Un violento episodio se registró durante una inspección a la polémica obra conocida como el “Baño de Oro”, construida dentro del edificio de la Junta Municipal de Ciudad del Este por un monto superior a los G. 162 millones. Un miembro de la Contraloría Ciudadana fue agredido por Máximo Ramón Sosa, chofer de la concejal Valeria Romero, durante la verificación del lugar.
El agresor, quien posee antecedentes penales, habría intentado impedir el trabajo de fiscalización de los interventores de la Municipalidad, quienes acudieron al sitio como parte del proceso de auditoría ciudadana. La víctima de la agresión fue identificada como uno de los representantes del equipo ciudadano que colabora con la intervención, cuyo objetivo es esclarecer presuntas irregularidades en la ejecución de obras municipales.
La construcción del sanitario, adjudicada a la firma SERVMAQ, propiedad de Fredy Guzmán Martínez Báez —empresa ya señalada en otras contrataciones bajo sospecha de sobrefacturación— ha despertado fuertes críticas por su elevado costo, especialmente al no evidenciarse acabados de lujo acordes con la inversión. «El baño más caro del país está en Ciudad del Este… y no tiene ni jacuzzi», ironizó un concejal opositor.
La concejal Valeria Romero, jefa directa del agresor, es considerada una figura cercana al intendente Miguel Prieto, cuya gestión se encuentra bajo creciente presión por denuncias de despilfarro y presunto blindaje político.
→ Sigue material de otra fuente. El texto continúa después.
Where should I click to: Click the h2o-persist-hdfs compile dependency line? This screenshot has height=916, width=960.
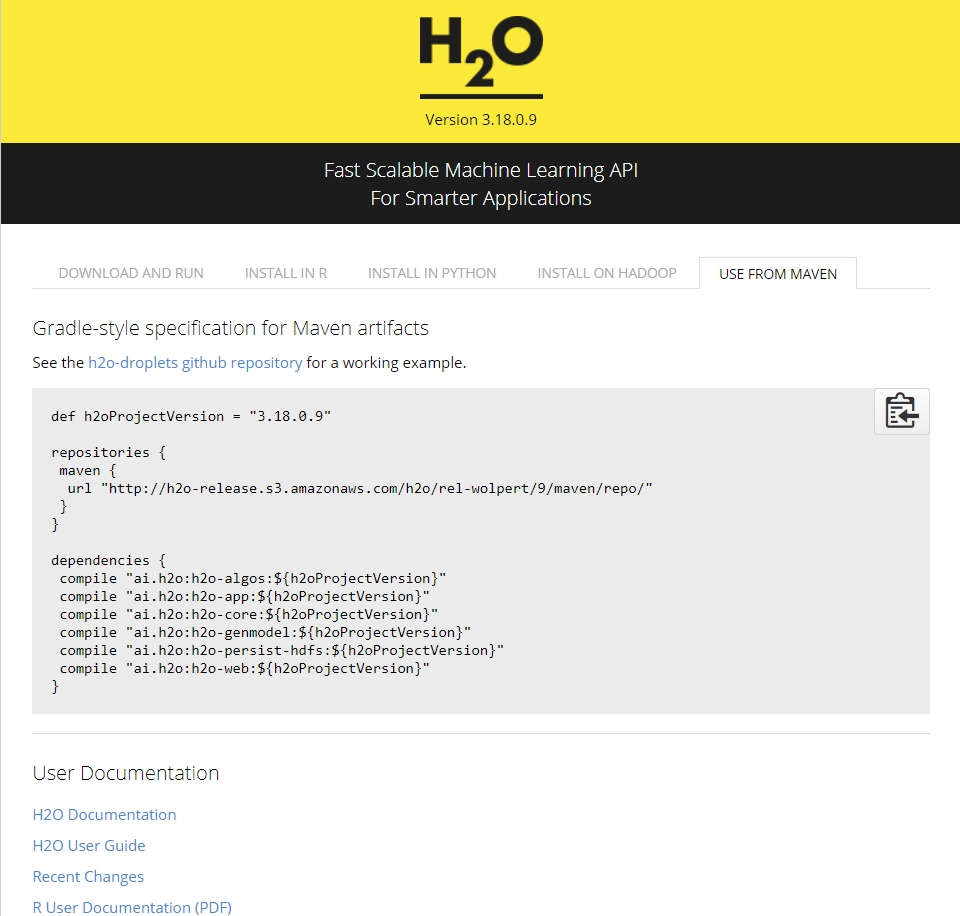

Desde la oposición se exige una auditoría urgente de la obra, así como sanciones ejemplares contra los responsables tanto de la cuestionada contratación como del acto de violencia que se presume fue un intento de entorpecer el trabajo de control ciudadano.
Este nuevo episodio suma una señal de alerta sobre el manejo de fondos públicos en la administración municipal y refuerza las sospechas de un esquema de encubrimiento que, según denunciantes, recurre incluso a la intimidación física para silenciar cuestionamientos.